## [DIRECTIONS FOR THIS TASK]
Only the lines that hold "click" should be in the answer, each copied from the data below.

** RECORDS SUPPLIED follows **

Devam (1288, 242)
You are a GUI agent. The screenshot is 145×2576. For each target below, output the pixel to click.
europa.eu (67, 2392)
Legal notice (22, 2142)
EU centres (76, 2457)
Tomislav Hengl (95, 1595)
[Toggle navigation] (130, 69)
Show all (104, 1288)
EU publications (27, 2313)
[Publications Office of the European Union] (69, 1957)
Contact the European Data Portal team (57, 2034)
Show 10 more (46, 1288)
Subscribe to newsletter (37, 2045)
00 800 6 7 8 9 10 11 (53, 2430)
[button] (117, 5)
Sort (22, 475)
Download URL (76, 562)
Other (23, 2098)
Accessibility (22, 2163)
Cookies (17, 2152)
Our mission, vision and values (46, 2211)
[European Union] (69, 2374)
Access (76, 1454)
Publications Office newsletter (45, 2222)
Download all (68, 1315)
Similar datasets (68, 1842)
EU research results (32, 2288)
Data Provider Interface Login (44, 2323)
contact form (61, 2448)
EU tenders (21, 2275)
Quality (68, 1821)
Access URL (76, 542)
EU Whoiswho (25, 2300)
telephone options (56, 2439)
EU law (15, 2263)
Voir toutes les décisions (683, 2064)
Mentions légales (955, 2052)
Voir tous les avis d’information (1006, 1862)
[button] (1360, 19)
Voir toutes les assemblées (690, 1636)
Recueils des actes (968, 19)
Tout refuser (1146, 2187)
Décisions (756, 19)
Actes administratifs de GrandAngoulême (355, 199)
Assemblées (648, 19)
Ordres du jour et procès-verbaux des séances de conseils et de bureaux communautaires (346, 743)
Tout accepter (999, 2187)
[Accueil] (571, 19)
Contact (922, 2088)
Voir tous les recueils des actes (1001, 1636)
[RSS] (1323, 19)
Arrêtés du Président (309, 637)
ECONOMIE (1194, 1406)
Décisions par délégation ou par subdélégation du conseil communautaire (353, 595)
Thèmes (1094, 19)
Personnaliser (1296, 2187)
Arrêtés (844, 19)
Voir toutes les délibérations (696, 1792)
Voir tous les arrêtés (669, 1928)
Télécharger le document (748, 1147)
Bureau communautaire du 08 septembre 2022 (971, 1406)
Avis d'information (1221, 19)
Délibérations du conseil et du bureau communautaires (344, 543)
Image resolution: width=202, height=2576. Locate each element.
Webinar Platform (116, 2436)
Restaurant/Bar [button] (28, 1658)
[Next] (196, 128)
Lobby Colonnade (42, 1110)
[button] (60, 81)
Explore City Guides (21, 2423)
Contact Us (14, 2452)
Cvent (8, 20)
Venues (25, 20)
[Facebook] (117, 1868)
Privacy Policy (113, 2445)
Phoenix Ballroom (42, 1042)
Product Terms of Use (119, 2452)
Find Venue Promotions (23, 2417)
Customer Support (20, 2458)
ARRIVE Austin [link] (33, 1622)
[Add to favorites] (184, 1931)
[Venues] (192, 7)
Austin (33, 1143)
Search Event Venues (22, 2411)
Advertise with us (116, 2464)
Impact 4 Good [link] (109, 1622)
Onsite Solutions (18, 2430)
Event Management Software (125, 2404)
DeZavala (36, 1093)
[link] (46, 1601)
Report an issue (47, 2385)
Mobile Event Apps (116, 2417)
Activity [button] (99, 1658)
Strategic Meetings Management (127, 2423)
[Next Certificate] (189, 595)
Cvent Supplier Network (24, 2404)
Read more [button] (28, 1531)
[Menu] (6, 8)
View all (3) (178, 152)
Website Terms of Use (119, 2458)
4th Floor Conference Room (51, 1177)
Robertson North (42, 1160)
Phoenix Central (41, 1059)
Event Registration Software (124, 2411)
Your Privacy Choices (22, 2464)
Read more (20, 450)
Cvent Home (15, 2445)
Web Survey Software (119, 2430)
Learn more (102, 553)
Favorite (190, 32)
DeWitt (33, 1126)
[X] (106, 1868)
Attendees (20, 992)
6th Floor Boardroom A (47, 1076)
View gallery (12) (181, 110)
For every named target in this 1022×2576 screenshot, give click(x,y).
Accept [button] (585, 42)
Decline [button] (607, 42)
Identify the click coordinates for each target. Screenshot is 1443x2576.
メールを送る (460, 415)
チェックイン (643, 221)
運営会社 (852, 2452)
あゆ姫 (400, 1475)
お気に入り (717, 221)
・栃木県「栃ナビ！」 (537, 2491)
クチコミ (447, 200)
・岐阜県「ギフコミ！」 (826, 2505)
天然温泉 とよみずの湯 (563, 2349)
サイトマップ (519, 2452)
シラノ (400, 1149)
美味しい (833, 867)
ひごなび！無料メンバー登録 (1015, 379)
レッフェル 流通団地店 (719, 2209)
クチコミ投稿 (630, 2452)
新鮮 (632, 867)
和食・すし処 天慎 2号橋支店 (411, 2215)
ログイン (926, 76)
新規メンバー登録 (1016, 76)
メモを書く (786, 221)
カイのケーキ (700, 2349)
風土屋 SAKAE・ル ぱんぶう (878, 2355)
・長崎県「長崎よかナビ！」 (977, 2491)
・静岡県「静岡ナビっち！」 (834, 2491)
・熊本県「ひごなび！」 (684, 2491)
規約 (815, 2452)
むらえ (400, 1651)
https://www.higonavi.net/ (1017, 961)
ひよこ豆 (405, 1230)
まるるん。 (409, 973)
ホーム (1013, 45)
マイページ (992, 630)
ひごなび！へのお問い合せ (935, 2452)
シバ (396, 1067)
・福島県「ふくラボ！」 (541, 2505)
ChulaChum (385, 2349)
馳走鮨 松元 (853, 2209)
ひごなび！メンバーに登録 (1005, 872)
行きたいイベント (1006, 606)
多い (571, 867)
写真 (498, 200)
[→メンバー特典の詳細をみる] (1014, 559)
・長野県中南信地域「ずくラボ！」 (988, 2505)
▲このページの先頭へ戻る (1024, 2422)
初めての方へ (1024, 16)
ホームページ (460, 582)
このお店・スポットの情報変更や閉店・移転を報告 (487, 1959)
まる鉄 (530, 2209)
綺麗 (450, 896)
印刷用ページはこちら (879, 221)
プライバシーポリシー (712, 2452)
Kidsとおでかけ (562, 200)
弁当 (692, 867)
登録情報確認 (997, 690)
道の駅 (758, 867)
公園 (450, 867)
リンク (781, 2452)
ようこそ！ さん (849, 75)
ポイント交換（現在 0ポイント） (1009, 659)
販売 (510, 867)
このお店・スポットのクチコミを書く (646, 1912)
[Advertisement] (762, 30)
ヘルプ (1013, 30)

** End of RECORDS SUPPLIED **

## [EXERCISE SOLUTION]
You are a GUI agent. The screenshot is 145×2576. For each target below, output the pixel to click.
For every named target in this 1022×2576 screenshot, give click(x,y).
Identify the click coordinates for each target. Screenshot is 1443x2576.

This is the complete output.